Your world is all these elements, of light and sound, of taste, smell, and touch...woven together in many dimensions on the fabulous loom of your brain. YOUR brain; the most complicated thing in the world, which you yourself grew, without even thinking about it.

You have always been around. For you, I, the self is simply what there is and all that there is. All of us are raised from one center, tits on one sow, sounds on one flute. Forever and ever. But it doesn't get monotonous, boring, because we keep forgetting it. We keep the ON's on by putting OFF's between them.

How big is it? And how long is off, and how long on?

Don't take these figures literally, for their purpose is just to give an idea of vastness.

We say that man, human life, is a dance that lasts for 4,320,000 years. And of course there are all sorts of other dances going on at the same time in their own rhythms. Star dances, rock dances, fish dances, insect dances, plant dances, and strange animal scenes like crocodiles dances, elephant dances...

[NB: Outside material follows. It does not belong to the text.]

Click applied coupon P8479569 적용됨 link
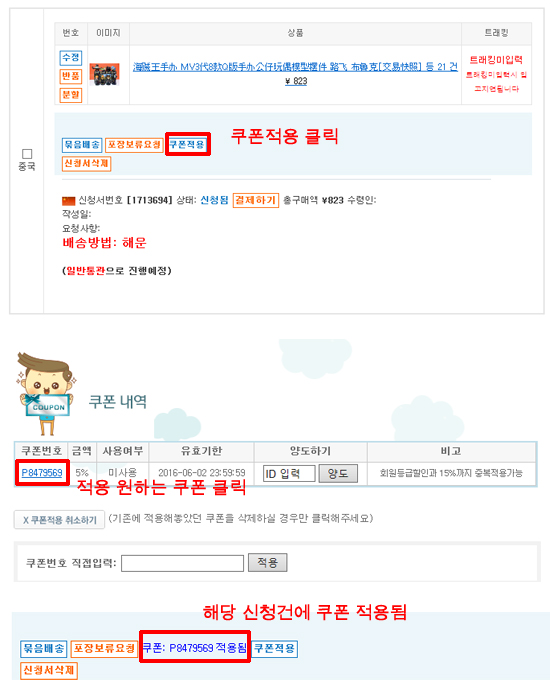 pos(195,648)
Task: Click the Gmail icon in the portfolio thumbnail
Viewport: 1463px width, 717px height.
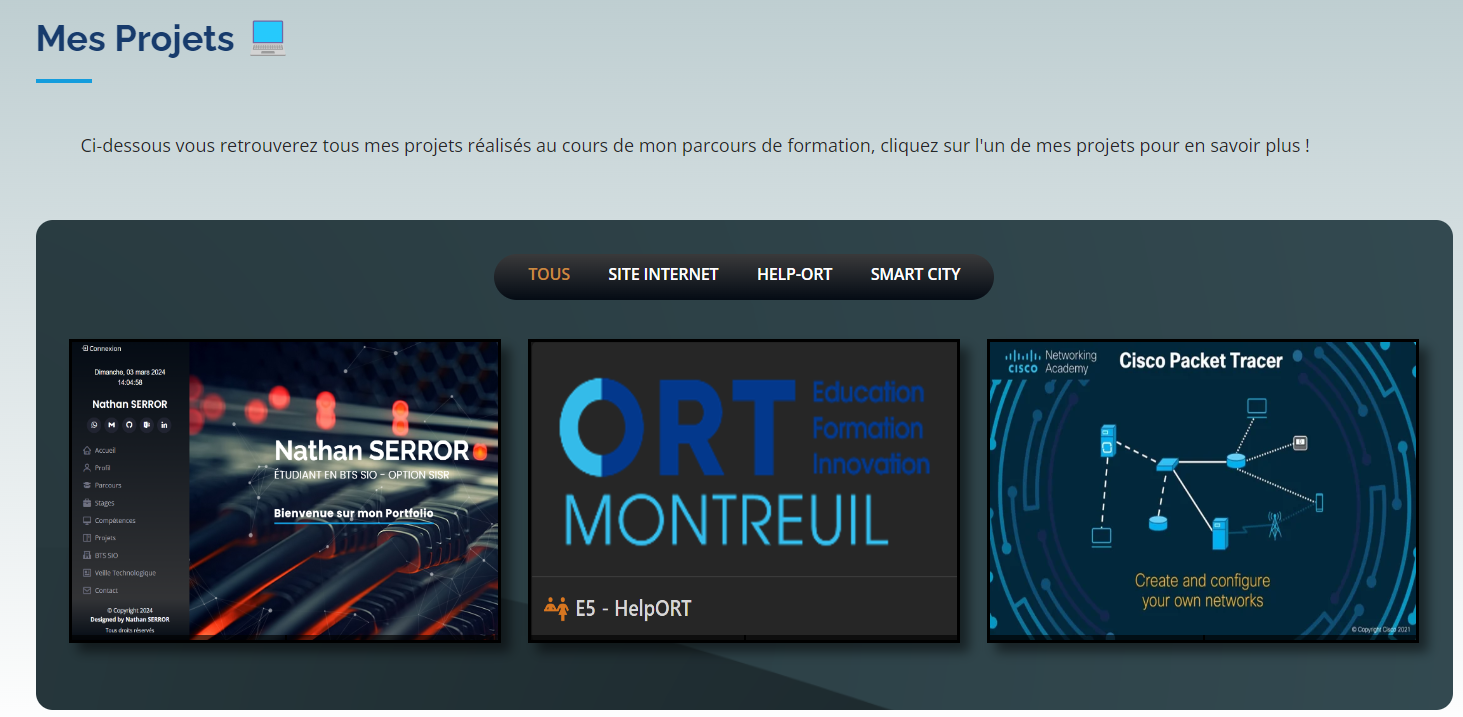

The human dance runs for 4,320,000 years. A span of time that we call a "kalpa". Before it begins and after it ends, there is always another kalpa, or "off" period of rest, during which the self is simply the self, and doesn't pretend to be this "me" or that "you". We call this rest period the "praliah". Peace, uninvolvement, pure bliss."

--Alan Watts from "Om"

To listen to the above with music, click the following:

http://www.djspiral.com/mixes/werd/om.MP3
 
Hi folks, haven't been around for awhile and here after all this time I wade into this!
I certainly understand people's belief in the afterlife. I had always had some sort of belief or another myself. As I've gotten older I find myself not believing there is something past the big event. As a health care provider I too have witnessed death happening but I haven't gotten the same thing from it that Robert has.
In the end I have to concur with Hertz!
 
I don't have the knowledge or experience of you Robert but I have experienced death. Not human though and it has been a mixture of quiet euthanasia and death throws which looked very painful. When it all stops there does seem to be a change. Something feels different. But is that me trying to make sense of it all or is there really something there? Obviously what you've seen on the cellular level is a lot more sciencey than I'll ever see.

I think I'll go along with Vicky. Life is sort of like a battery. Raw materials are put together in a factory (mummy), after some fiddling a fully charged battery comes out (child) and after a while the energy goes and then it conks out and has to be thrown away (death). I won't go into the "who built designed and built the factory" thing. That's for another day.